Steps for Evaluating E&L in Single-Use Systems

  • Step 1: Perform comprehensive material characterization to identify potential extractables.
  • Step 2: Conduct simulated extraction studies to quantify extractables using appropriate solvents and conditions.
  • Step 3: Analyze the extraction data and determine AET and DBT compliance for each identified extractable.
  • Step 4: Document all findings, including risk assessment outcomes, in the final validation report.

Best Practices for Documentation and Filing

Thorough documentation is paramount in the pharmaceutical industry, particularly when submitting filings that involve E&L evaluations and methodologies. Regulatory authorities require transparent and defensible data that support the safety profile of a product.

As part of the documentation process, it is vital to capture the rationale behind the selection of methods, thresholds, and acceptance criteria. Filings should utilize PQRI and BPOG language effectively to demonstrate compliance with established practices and guidelines. Providing comprehensive reports that clearly articulate the risk assessment methodology, E&L data interpretation and impact on product safety is essential in meeting regulatory expectations.

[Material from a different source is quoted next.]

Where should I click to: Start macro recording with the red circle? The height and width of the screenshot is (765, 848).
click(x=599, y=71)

Documentation Checklist for Filings

  • Checklist Item 1: Comprehensive characterization of E&L testing methodologies and rationale.
  • Checklist Item 2: Clear descriptions of the AET and DBT calculations.
  • Checklist Item 3: Verification of CCI test methodologies and results.
  • Checklist Item 4: Summary of E&L risk assessments and any relevant toxicological evaluations.

Conclusion: Navigating E&L Regulations Effectively

Understanding when and how to apply PQRI and BPOG language in regulatory filings is critical for pharmaceutical professionals involved in E&L evaluations. By following the outlined steps and best practices, manufacturers can produce defensible submissions that align with regulatory expectations set forth by authorities such as the FDA and EMA.

Ensuring that E&L evaluations and CCI assessments are thoroughly addressed strengthens product safety and enhances compliance readiness. The industry’s reliance on scientific rigor and systematic risk assessments is paramount to navigating the complexities of extractables and leachables within pharmaceutical product development, commercialization, and lifecycle management.